Julainne Trevisol e Amanda Vides Veras em "Uma Vida Boa", direção
de Diogo Liberano (foto Paula Mello) |
IDA VICENZIA
(da Associação Internacional de Críticos de Teatro -
AICT)
(Especial)
Como
dizia o nosso Paschoal Carlos Magno "teatro é humildade". O papel do
crítico também "é um ato de humildade", e incensar um espetáculo não
deveria incentivar vaidades. "La
critique est l'art d'aimer", e o olhar cansado desta
crítica se detém, no caso de "Uma Vida Boa", na esperança de algo
diferente. E encontra vida, fúria, loucura e humildade no texto, refletindo o
humano. Os sentimentos primordiais nos levam a enfrentar o nosso "outro
lado", o lado cruel que nos habita. É aí que reside o verdadeiro teatro.
Em "Uma Vida Boa", ou em "Sinfonia Sonho", uma
"inominável" caixa de segredos nos é desvendada pelo diretor Diogo
Liberano.
Na
peça criticada somos apresentados a uma atriz. Ela se chama Amanda Vides Veras,
que, interpretando B, o menino/menina, nos enche de ternura. Este sentimento,
combinado com o ódio que nos desperta a testosterona em excesso do personagem
de Daniel Chagas (que é uma doce criatura, conforme nos revela nos aplausos
finais), e Julianne Trevisol, uma promessa de atriz que entende e ama aquele
ser diferente. Na verdade, a peça é o retrato de um acontecimento real, um
assassinato que assombrou o mundo, comprovando que o "outro", o
diferente, provoca ódio. Nesta historia toda, Diogo Liberano faz questão de nos
levar pela mão para caminhos que negamos, ou não queremos lembrar que existem.

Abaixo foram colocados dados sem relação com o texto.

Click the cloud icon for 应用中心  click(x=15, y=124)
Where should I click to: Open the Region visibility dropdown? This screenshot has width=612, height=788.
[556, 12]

Temos a sensação de nos tornar melhores. Enfim, esta é a finalidade da arte. Sim,
os massacres existem ("Sinfonia Sonho"), a fúria e a bestialidade
também existem, e estão hospedados em "Uma Vida Boa". E, de repente,
estamos amando (e odiando) os personagens fictícios (ou reais), que já fazem
parte de nossas vidas.
Os
três atores são convincentes, e possuem uma técnica apurada. Meninos
"também" choram, e passam do pranto ao riso. A tristeza do personagem
B está em controle profundo; o menino sabe esconder a sua historia. Atores,
dizem, são seres perigosos, com a sua "aura" e a sua técnica. No caso
de Amanda, a voz e a postura feminina, quase infantil, apresentada quando se
dirige ao público no final, é surpreendente. A sua mudança de atriz/menina para
um rapaz, no palco, é também credenciada a João Pedro Madureira, com a direção
de movimento, e a Verônica Machado com o seu trabalho de voz. Trata-se de um trio
de grande qualidade.
A
trajetória do transexual é narrada com modernidade teatral. As mudanças de
espaço e tempo são interpretadas como acontecimentos reais. Mas devemos ficar
atentos a estas mudanças, pois vemos surgir, nas ruelas escuras de nossa
imaginação, e nas barras das prisões, a menina "cuja alma está em
desacordo com o seu corpo". Essas aparições nos transportam ao encontro
final das duas meninas. Trata-se de algo simbólico. Um gramado é projetado em espaço
ilusório, como se, para elas, houvesse futuro. E, finalmente, o assassinato de
B. Este é o último olhar no drama. O cenário de Brunella Provvidente, e a
iluminação de Daniela Sanchez nos transportam, assim como a trilha sonora de
Diogo Ahmed Pereira, para os locais onde a trama se desenvolve.
No
início do espetáculo nos deparamos com algo que se tornou a marca registrada do
diretor. Através de molduras e transparências iluminadas com cores vibrantes, há
a apresentação dos atores, que, com emoção contida, estabelecem o clima que
virá depois. Quem viu o filme "Meninos não choram" nunca poderá
imaginar o espetáculo do Centro Cultural da Justiça Federal. O cinema tem as suas
limitações...
Finalizo
com a frase do autor Rafael Primot: "As
pessoas mentem, matam e se transformam em outras para esconder segredos e seus desejos.
E a vida pode ser muito mais simples que isso - e muito menos dolorosa também.
Então é preciso aceitar nossa pluralidade como seres humanos".